I was a little worried about the crowd when people in the back and the sides talked through out James Elkington's set. Which is too bad because James was ripping up that guitar and definitely deserved a more attentive audience. But when Jeff was on stage, I didn't notice much, if any, talking. 

Another bit of banter that I liked was before Jeff played Let's Go Rain, when he announced he was going to sing a new song, the same gentleman who would later sing the synth part of I'm Always In Love, yelled out "oh the one that came out today!". Jeff was confused "Did a song come out today?". The guy mentioned Some Birds, which came out earlier this week, and Jeff, very gently, berated him for being late to the news on that and then openly pondered actually doing an actual song that (someone else) released that day.

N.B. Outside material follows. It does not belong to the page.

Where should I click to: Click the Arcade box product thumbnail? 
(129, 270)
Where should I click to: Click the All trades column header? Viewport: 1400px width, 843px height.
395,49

Victoria is a really nice city, despite living in BC all my life, I've only been here twice before. For a community this size, there's some great record stores, Ditch Records and The Turntable, some nice restaurants, and some interesting architecture for Western Canada. It's a great city, hopefully Jeff and his crew enjoyed their time here as well.

I've seen Jeff/Wilco play in some great places but never in a bar. There was no rail, radiatortunes, bbop, my wife, and I were right against the stage, even setting our drinks down on it, the balcony went around the stage, and the whole audience totalled, I believe, around 600. This all made for a pretty intimate performance that I think will be hard to top tomorrow in Vancouver, but let's see!